It was two weeks ago that the California Department of Managed Health Care was a sort of agency-non-grata at a legislative oversight hearing. The Assembly budget subcommittee hearing was targeted at the DMHC’s perceived lack of response to complaints that the insurance industry was short-changing emergency departments across the state.
When the DMHC didn’t show up to that oversight hearing, it prompted a fair share of derision and antipathy — and it confirmed emergency department officials’ fears that the agency was ignoring their complaints.
Yesterday, the agency showed that it has been listening, by levying nearly $5 million in fines on seven health care insurers.
Those two events — the pressure on the agency and its action a fortnight later — would seem to be related, but not according to consumer advocate Anthony Wright of Health Access California.
“These settlements took a lot longer than two weeks to hash out,” Wright said. “The hearing was because of longstanding complaints about insurer payment practices. And so was the fine. The fact that those complaints continue to come up, that’s probably the similar genesis in those problems.”

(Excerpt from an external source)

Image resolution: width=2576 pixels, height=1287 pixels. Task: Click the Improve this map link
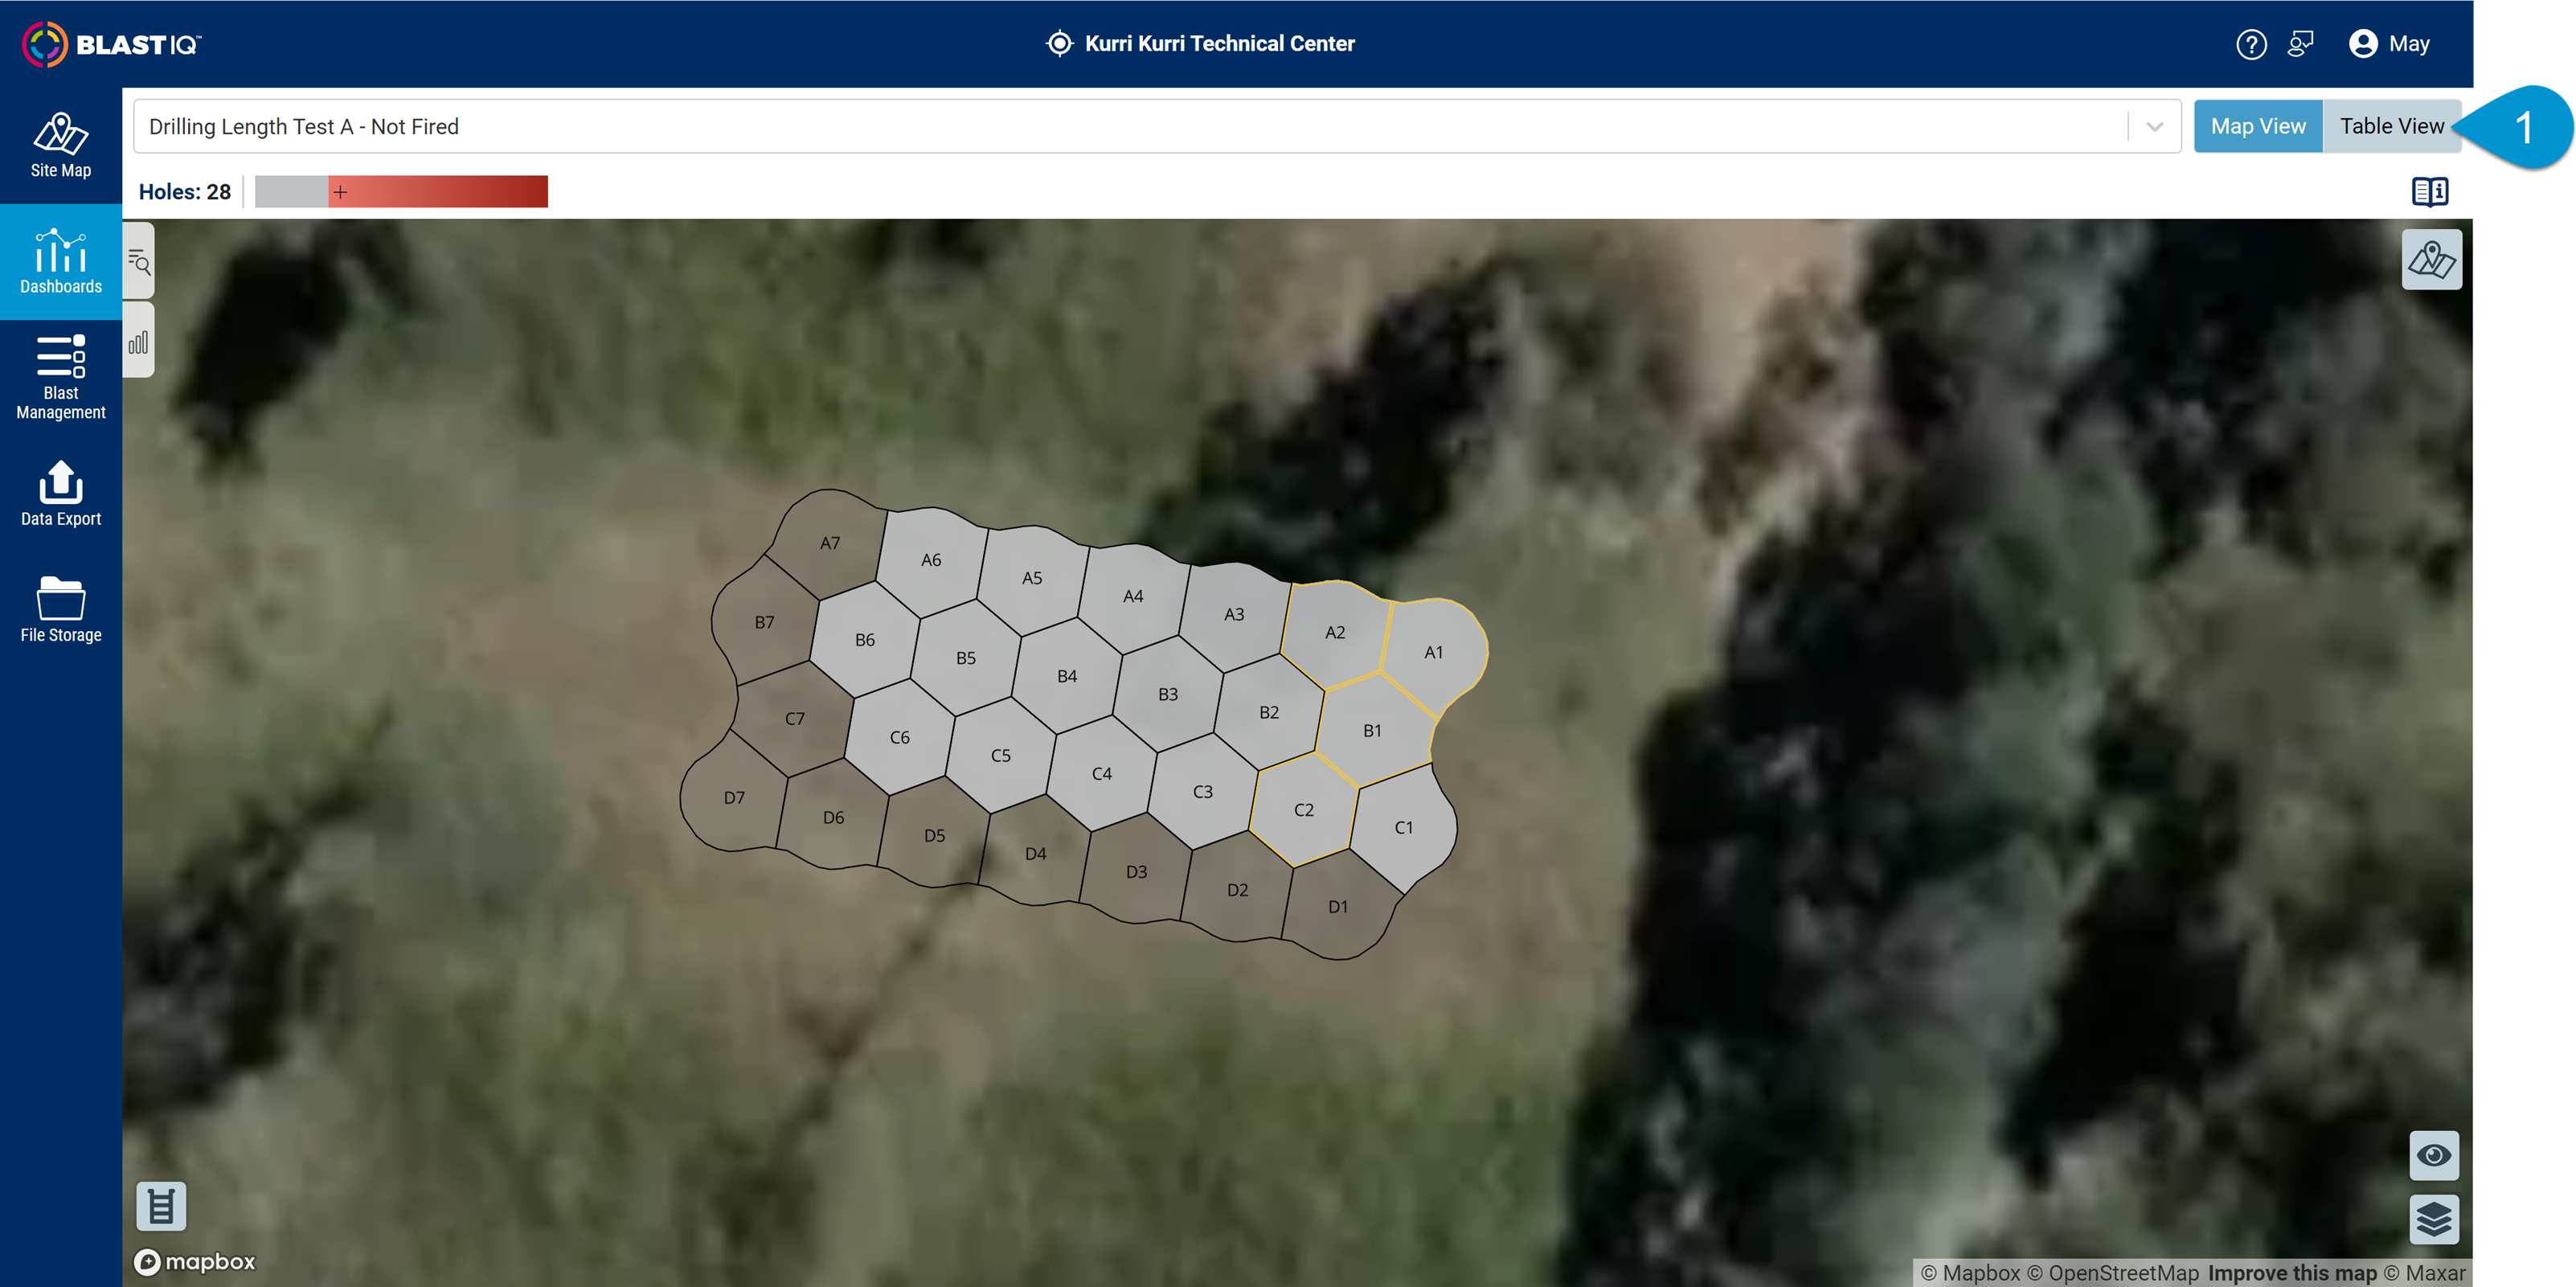pos(2291,1273)
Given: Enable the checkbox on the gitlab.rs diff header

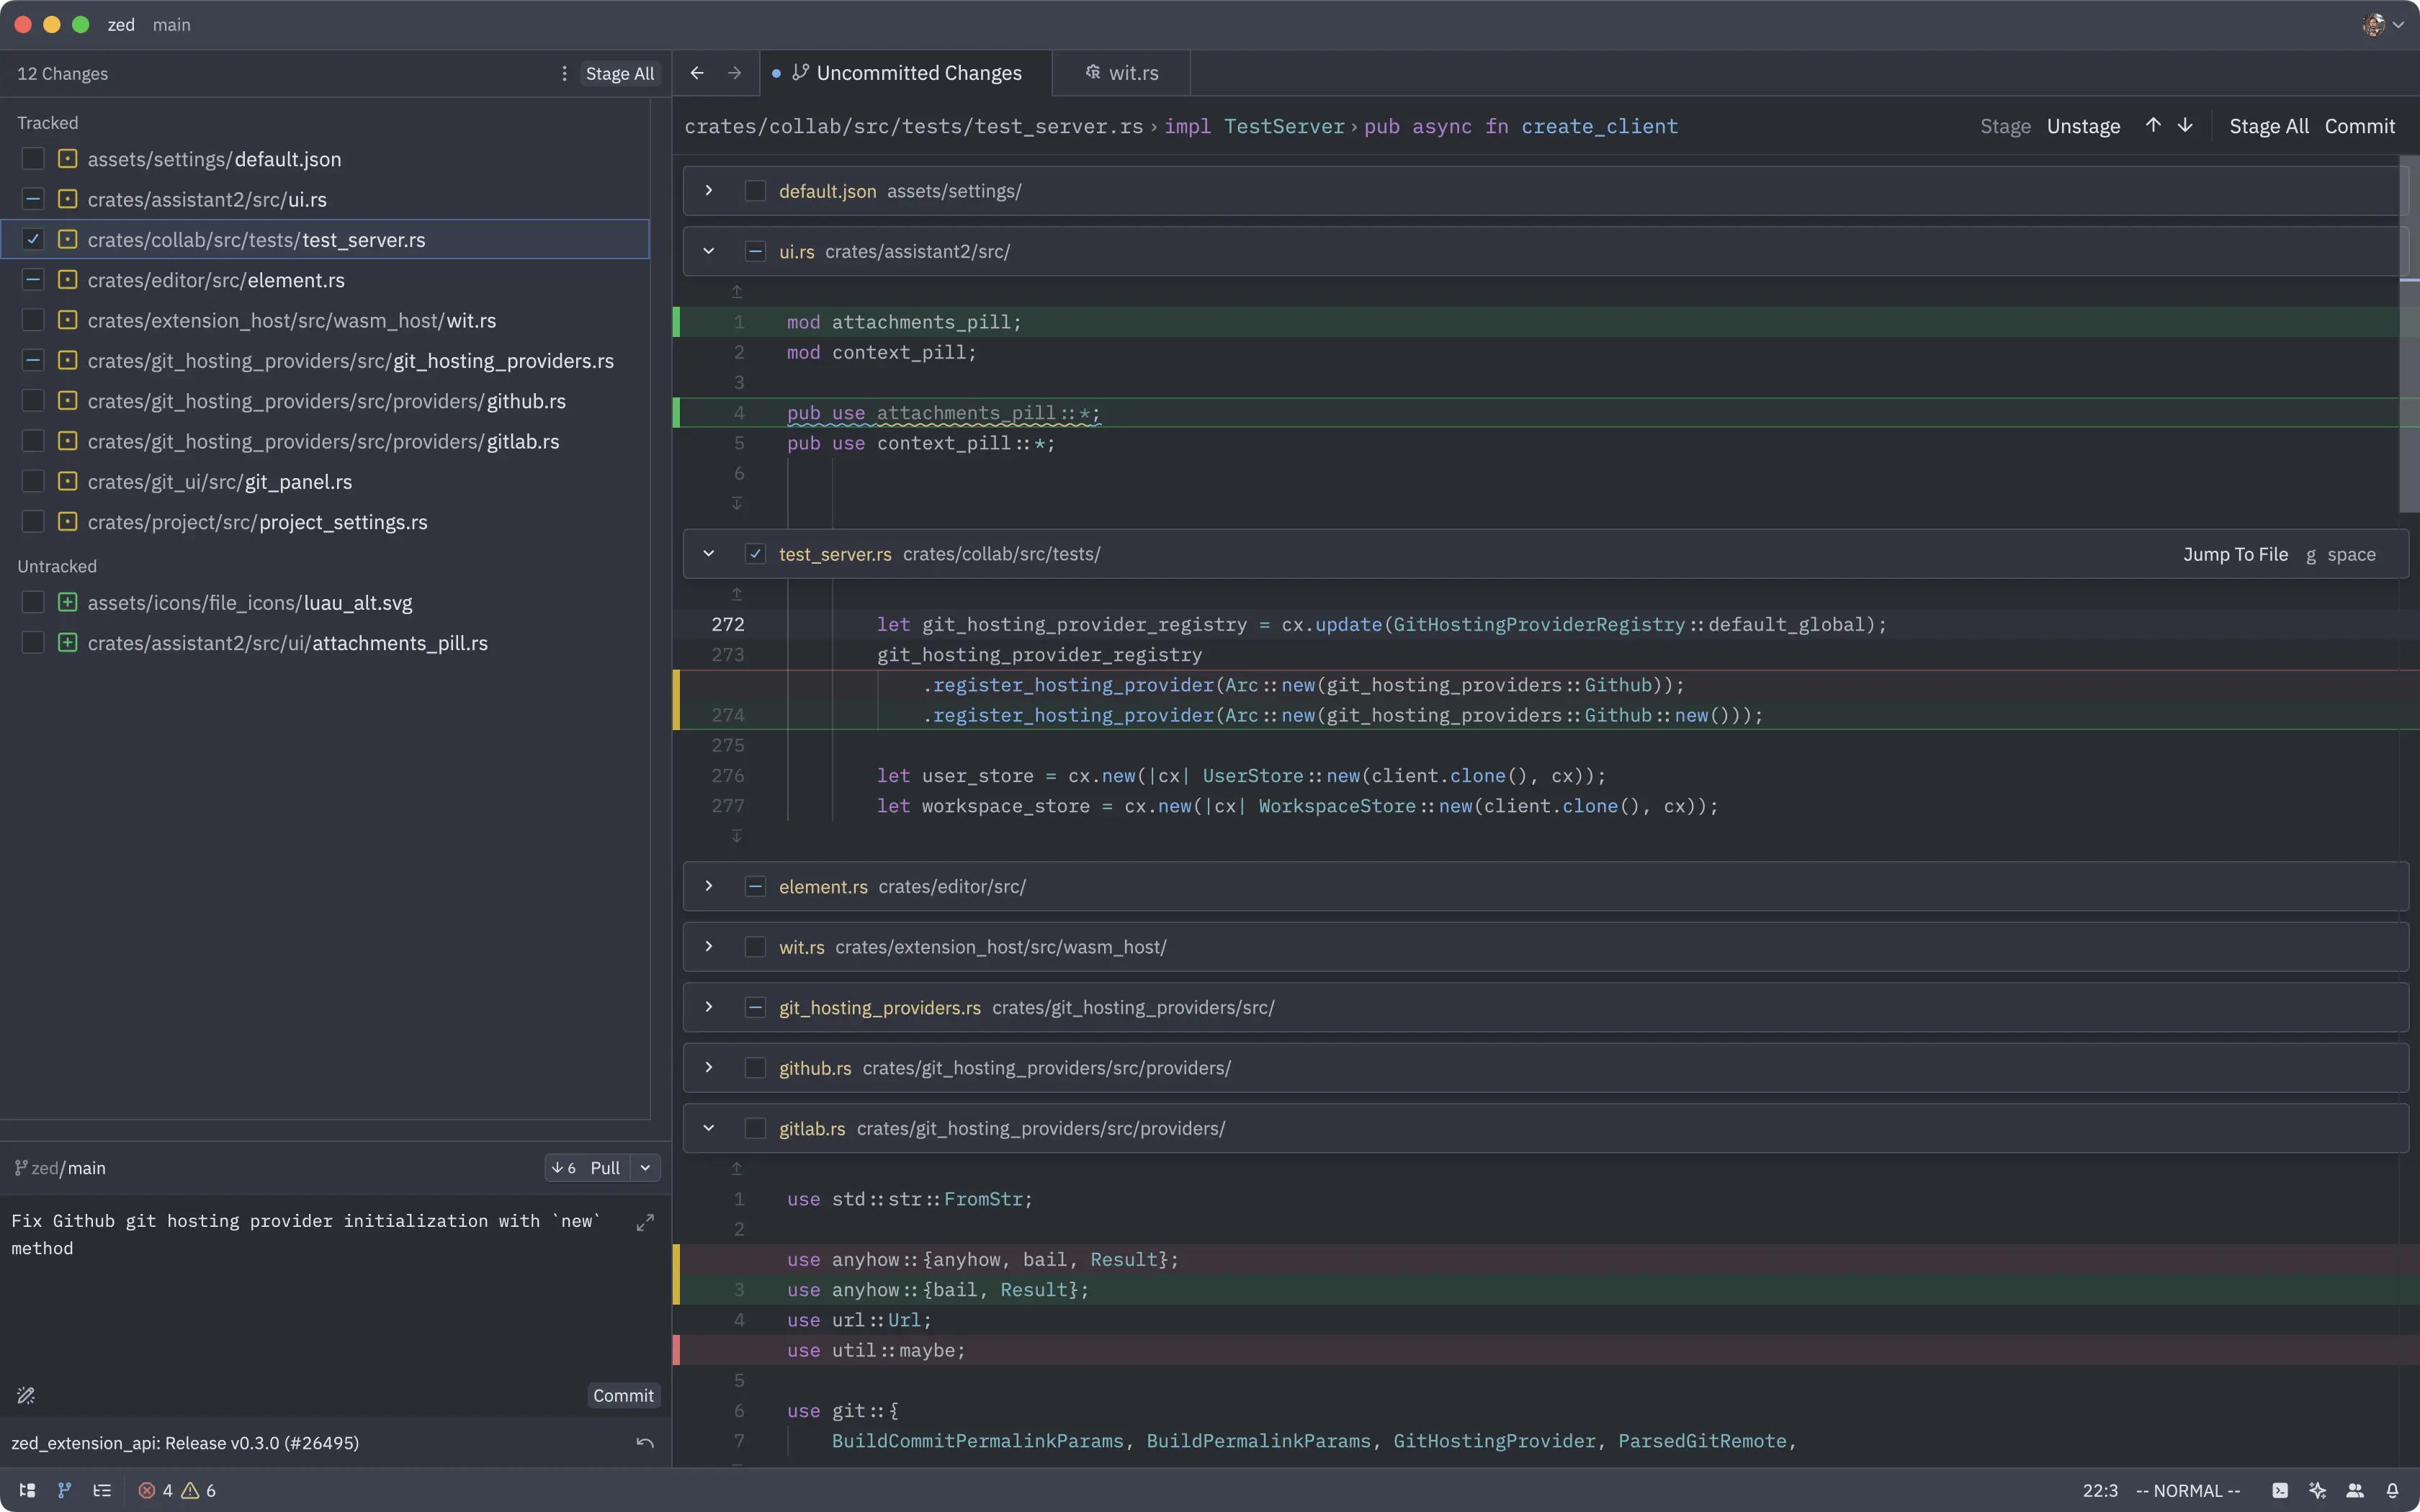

At the time, the DMHC issued a statement that it didn’t attend the oversight hearing because it didn’t have enough time to prepare for it — but that didn’t gibe with Assembly member Dave Jones’ statements that they had tried unsuccessfully to reschedule the hearing to accommodate the DMHC.
Jones said in six years of Assembly work he had never heard of a government agency abstaining from an oversight hearing where it needed to answer complaints.